E’ difficile allontanare alcune sensazioni: che la vittoria degli alfaniani su Berlusconi non abbia rappresentato altro che un episodio incidentale, che allo schioccare del capo tutti, o quasi, siano tornati all’ovile, che il progetto di riqualificazione del centrodestra sia destinato ad essere archiviato. E’ difficile perché, da quel voto di fiducia di Berlusconi contro se stesso, i protagonisti della rivolta hanno compiuto una serie di gesti che, in buona parte, sono sembrati improntati a ribadire la propria sottomissione al leader: non da ultimo, la conferenza stampa in cui i ministri del Pdl si sono dichiarati tutti berlusconiani, e le dichiarazioni di Alfano di ieri, dopo che Berlusconi gli ha imposto di scegliere tra il partito e il governo: «Con Berlusconi, costruiremo un grande centrodestra». In realtà, spiega Fabrizio Rondolino, sotto la cenere cova un conflitto ormai insanabile.
Prima sembrava che la scissone fosse alle porte. Ora non più.

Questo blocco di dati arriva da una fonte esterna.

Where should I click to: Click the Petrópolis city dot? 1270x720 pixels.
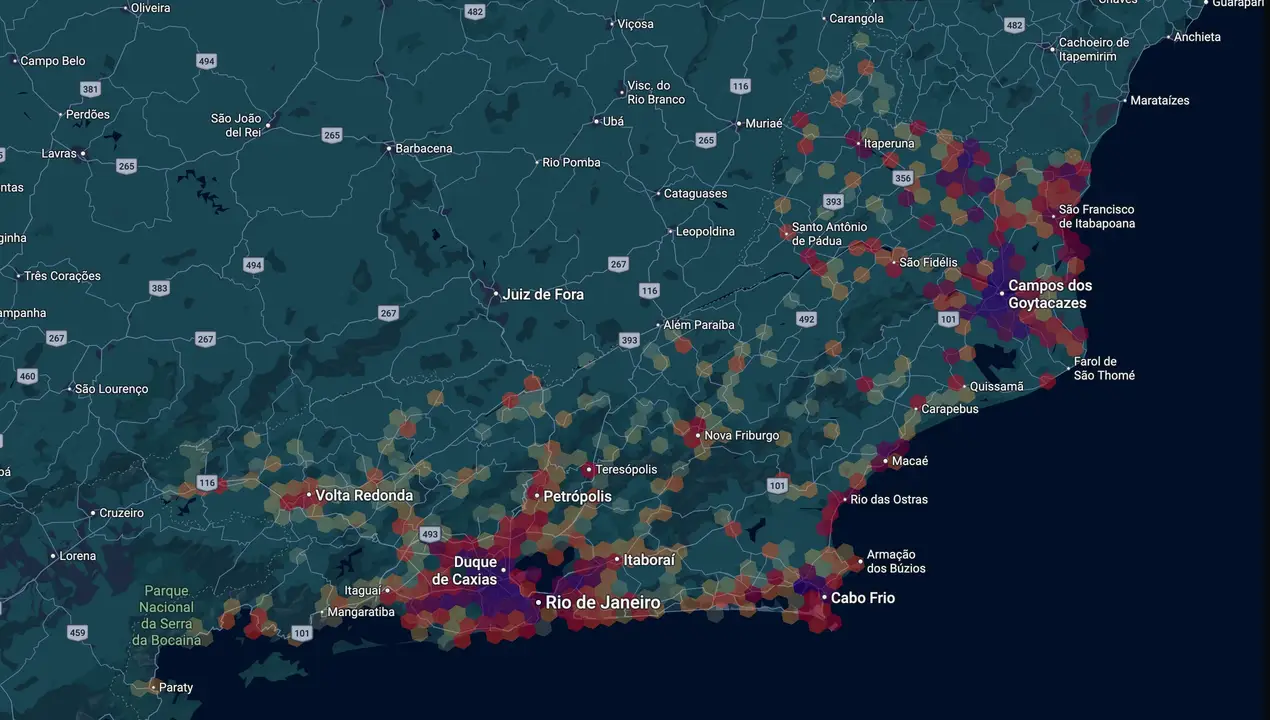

In quest’ultima fase, dalla sentenza di Cassazione in poi, Berlusconi ha dato l’impressione di aver perso la trebisonda: oscilla da una linea all’altra con una velocità sempre più impressionante. Il partito somatizza quello che fa il leader. Detto questo, nella sostanza non cambia molto.
Cosa intende?
Non solo dal voto di fiducia in Senato, ma da molto prima, forse addirittura da prima delle elezioni, è iniziato il dopo-Berlusconi. Costituito, prevalentemente, da due forze: quella che tenterà di rifare il partito dei popolari italiani, ovvero l’ipotesi neocentrista, o la sezione italiana del Ppe; e quella dei “reduci”, dei duri e puri. Tutti i movimenti di adesso servono per capire come meglio riposizionarsi.
Attualmente, però, lo scontro pare sedato.
Beh, Santoro ha contribuito non poco al momentaneo ricompattamento del Pdl…
Giovanardi, su queste pagine, ha detto che Berlusconi farà il capo di entrambi i partiti…
I due partiti avranno, al massimo, il ritratto di Berlusconi nelle proprie stanze. La nascita stessa delle due formazioni, però, prevede che Berlusconi non ci sia più.
Quando accadrà tutto ciò?
Non so dirle esattamente quando. Ma, la scissione, ci sarà. Anche se finché il governo resterà in vita, e i falchi non torneranno all’attacco, l’interesse prevalente sarà quello di mantenere lo status quo. Quel che è certo, è che queste due anime faticano sempre più a convincere ed è interesse di entrambe separarsi. E’ indubbio, inoltre, che Berlusconi, tra l’età e la tenaglia giudiziaria, non potrà più essere il leader di un tempo. Molto, infine, dipenderà dalla legge elettorale.
Se resta il porcellum?
A quel punto, le due anime sarebbero costrette ad allearsi per contrapporsi alla sinistra. Tanto varrebbe non essersi separate. Altre leggi, invece, renderebbero possibile a ciascuno di correre per conto suo.
Scelta civica e Udc si aggregherebbero ai popolari?
Indubbiamente, molti degli esponenti dei due partiti, compresi Mario Mauro e Pierferdinando Casini, potrebbero essere della partita. Quel che c’è da capire è se tutti costoro daranno vita al “centrino”, l’ennesima forza minoritaria e inutile, o se riusciranno a diventare il nuovo centrodestra italiano, schiacciando Forza Italia sulla destra e relegandola ad essere un partito da una cifra. Insomma, ad oggi, i voti ce li ha ancora Berlusconi. Se i popolari si presenteranno come la nuova Dc, il loro fallimento sarà assicurato. Se riusciranno a proporsi come il nuovo punto di riferimento dei moderati, invece, potrebbero esserci delle sorprese.